THE FRONT WING ONLY CREATES MORE POSITIVE DOWN FORCE ON THE FRONT OF THE CAR MEANING THE REAR WHEELS HAVE TO WORK HARDER TO GAIN TRACTION IN THE WET.

Art said...

Also, on a track with those long, long straights that extra drag slowing the car even slightly will more than offset the little gained by extra front turn-in afforded by the improved grip.
A delicate balancing act as this also reduces front braking capability so the driver must slow a little earlier.

Peter said...

The front wing creates extra drag making the car slower on the straights.
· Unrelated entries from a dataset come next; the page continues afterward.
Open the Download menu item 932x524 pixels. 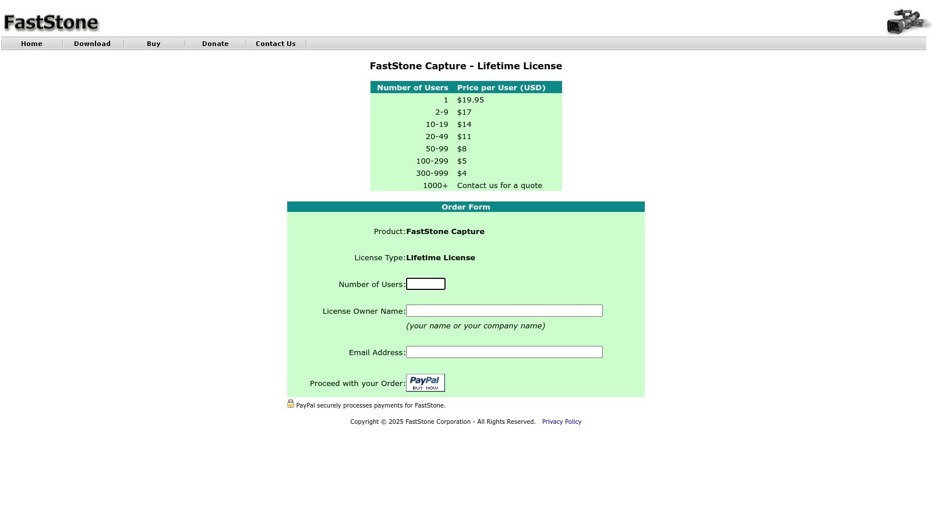click(x=92, y=44)
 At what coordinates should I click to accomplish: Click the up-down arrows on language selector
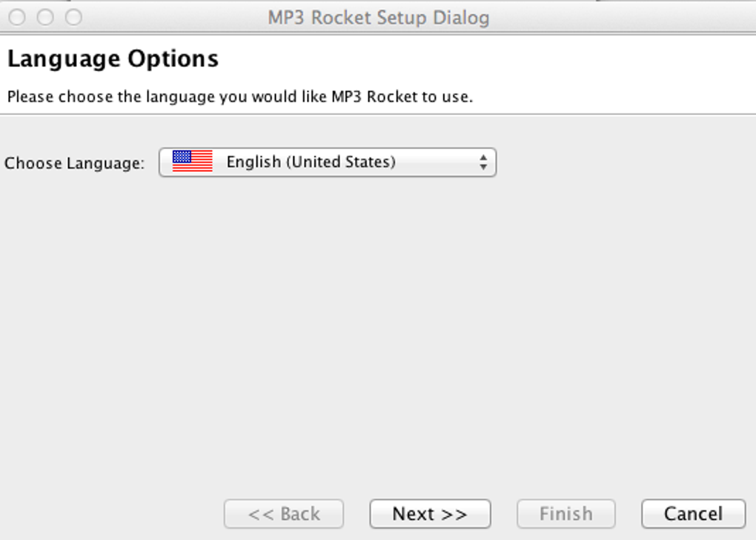coord(483,162)
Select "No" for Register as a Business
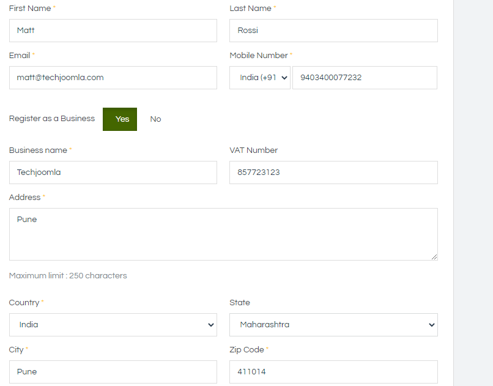The image size is (493, 386). click(155, 119)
At Le Mans there aren't enough slow corners to make the it worth running the front wing.

IIRC there were a lot of privateer Porsche 956's running around in 1984-85 with the same style front wing. I believe this is where Bernie Van Elsen and K&A Engineering got the idea from.

Peter said...

I believe that Porsche actually wind tunnel tested a the front wing and found that it disrupted the airflow to the rear wing meaning less rear downforce. It was the reason the Rothman's Porsche's were never seen with the wing. Porsche didn't tell any of their leading customers such as Kremer, Lloyd, Joest or Brun. They never did make it easy for the private teams to beat the factory backed mob......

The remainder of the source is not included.